A big draw of her pieces is that she draws much of her inspiration from the American West, a place she has extensively traveled through and called home during a crucial time in her life.
“The Rockies and the American landscape is highly-emotional for me because, as a small girl, I was transported there,” she said via Zoom from her London studio. “I grew up in London’s East End, which was very urban and a slum. There were 11 of us living in one flat. My mother got married, and she and my new stepfather took me to Alberta, Canada. It was a huge cultural shift for me. And even though I was homesick, I used the land as a comfort and threw myself into the sense that I had all this physical freedom. It’s God’s land; it’s so untouched compared to Europe.”
Though she only spent a few years in Canada before returning to London, she said that time made such a huge impact on her that she continued to long for the wide, open spaces and dramatic landscapes of her childhood, making it a priority when she became an adult.
“When I had my children, I wanted them to experience this freedom that I’d experienced, so I started taking them to Wyoming,” she said. “I realized that it had such resonance for me, such deep emotional resonance, that it fed into my work, so I began taking solo road trips in the American West and started drawing everything I saw in these little notebooks. “
A chance encounter brought Murphy to spend a lot of time in Dunton, Colorado. She said many of the paintings for her show at Galerie Maximillian were directly inspired by the charcoal drawings she made while traveling around and exploring the Centennial State.
She began drawing the moment she was able to pick up a pencil. She noted that growing up in a working-class family, she didn’t have anyone taking her to museums or galleries to learn about and appreciate art. She took the initiative to seek it out herself.

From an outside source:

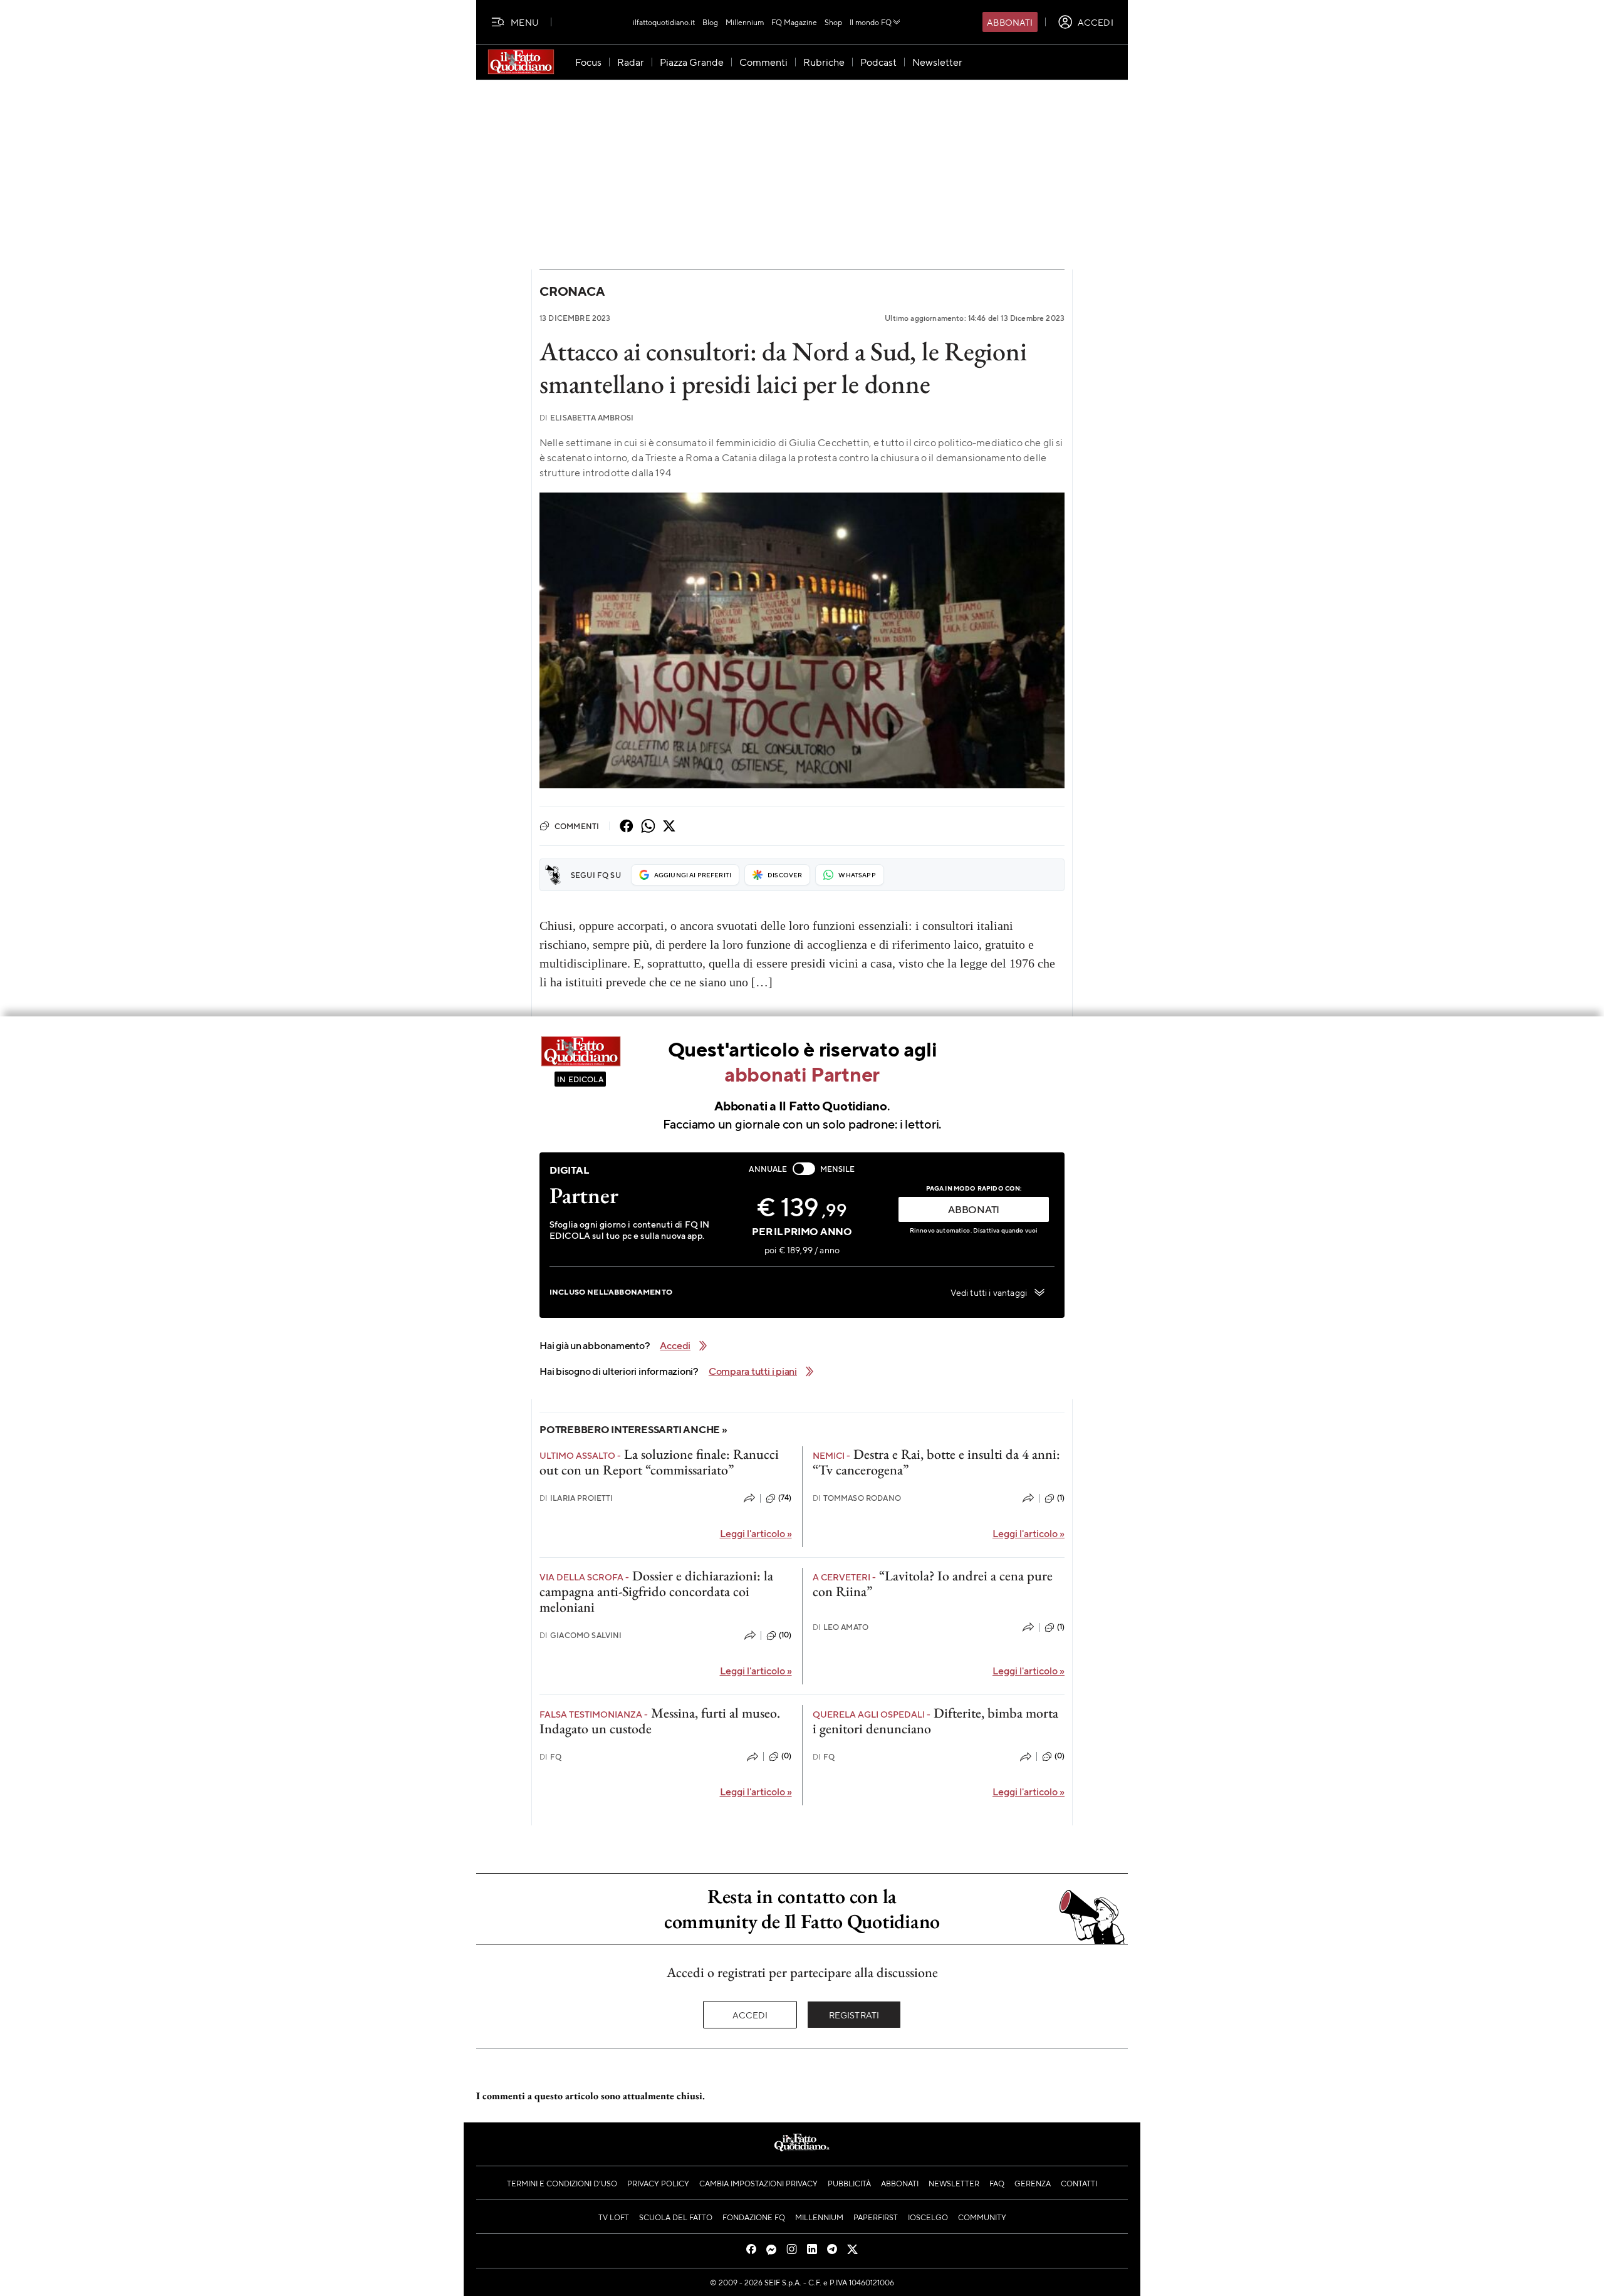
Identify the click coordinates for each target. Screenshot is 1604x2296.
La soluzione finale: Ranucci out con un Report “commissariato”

“We used to get a bus from this place called White Chapel Road where we lived, and it took you to Trafalgar Square, which is where the National Gallery was,” she said. “It was free, and I used to go there because it was free. I remember being about nine or 10 and seeing Rembrandt and and thinking, ‘I have to do that. I want to do that.’ That’s why I believe museums should be free; if it hadn’t been free, I wouldn’t have experienced that and might not be where I am today.”